Resolved 💬 3 comments Opened Mar 17, 2026 by Wataru00N Closed Apr 30, 2026

Problem

When a conversation spans multiple sessions (due to auto-splitting, crashes, or terminal restarts), --resume only restores the context of a single session. The logical thread's earlier context — motivations, reasoning chains, and decisions that led to the current state — is lost.

Example scenario:

  1. Session 1: Discuss team/org challenges → develop strategy direction
  2. Session 2: Analyze contradictions in strategy v3 → build decision tree
  3. Session 3: Finalize strategy v4

Resuming Session 3 only recovers the v4 finalization context.
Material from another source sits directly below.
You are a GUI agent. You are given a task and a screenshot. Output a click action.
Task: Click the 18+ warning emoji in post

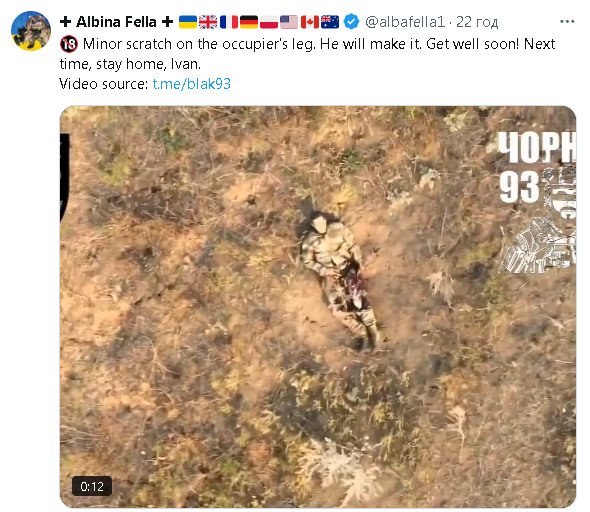point(68,44)
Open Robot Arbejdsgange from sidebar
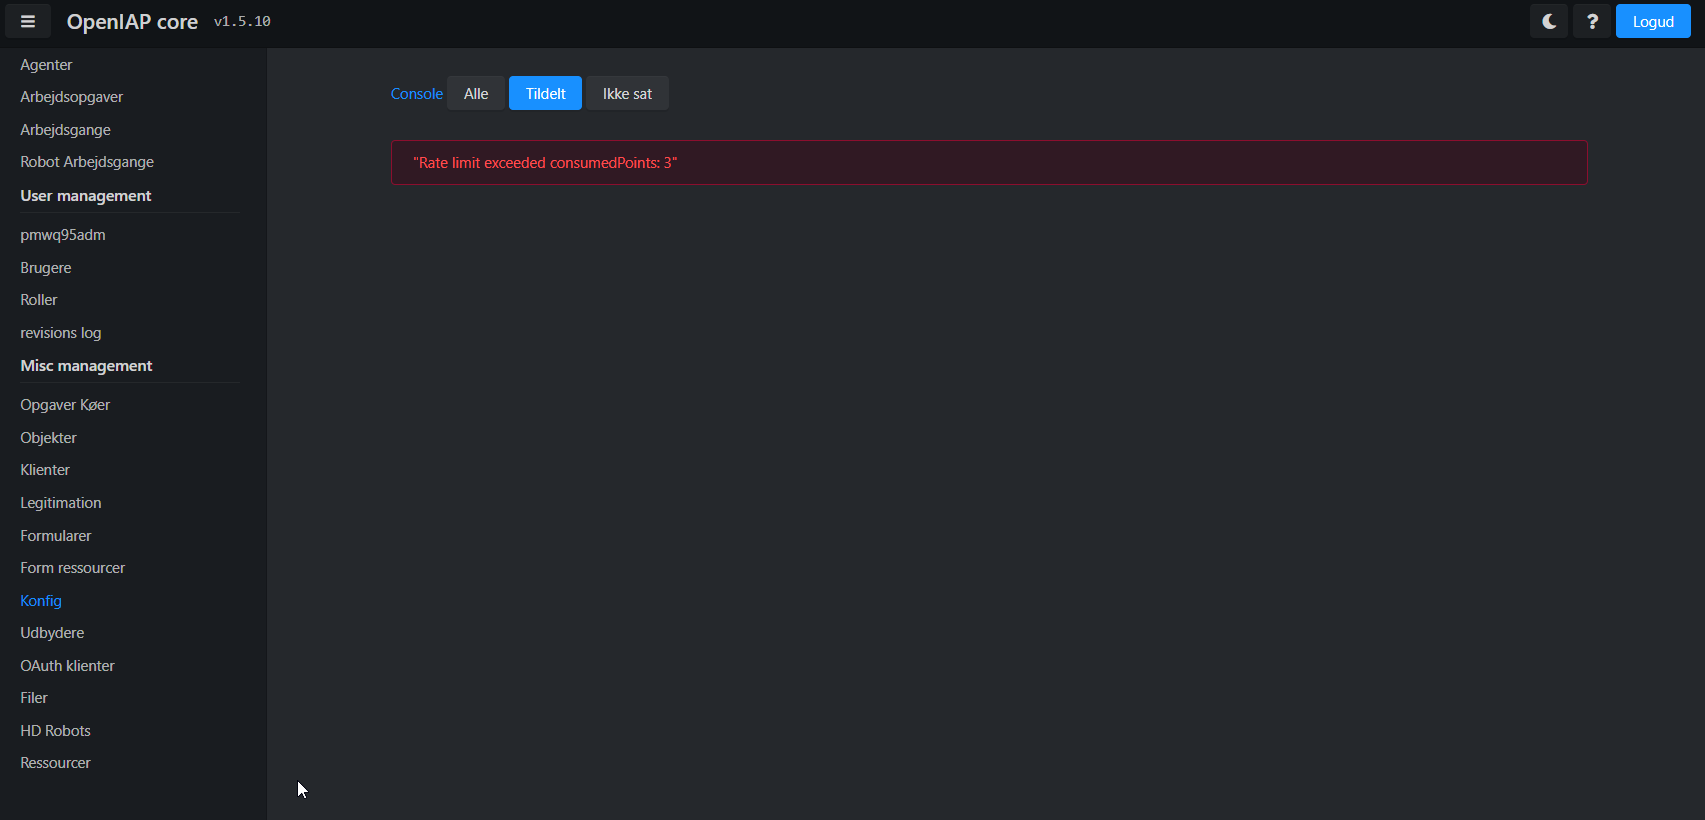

The why behind the strategy (from Session 1) is gone, making follow-up discussions shallow.

Current workarounds

  • Writing handoff notes to files between sessions — but this consumes tokens and adds overhead
  • Using persistent memory — but only captures summaries, not the full reasoning chain
  • --continue / --resume — useful but limited to single-session context

Proposed solution

Some form of session chaining or thread-level history, where:

  • Sessions that are logically connected (e.g., auto-split from the same conversation, or manually linked) can share context
  • Resuming a session could optionally load prior linked sessions' context (perhaps compressed)
  • Users can group sessions into named threads

Impact

Power users who run long, multi-session workflows (strategy development, complex debugging, multi-day projects) lose significant context at every session boundary. This forces either redundant re-explanation or file-based workarounds that increase token consumption.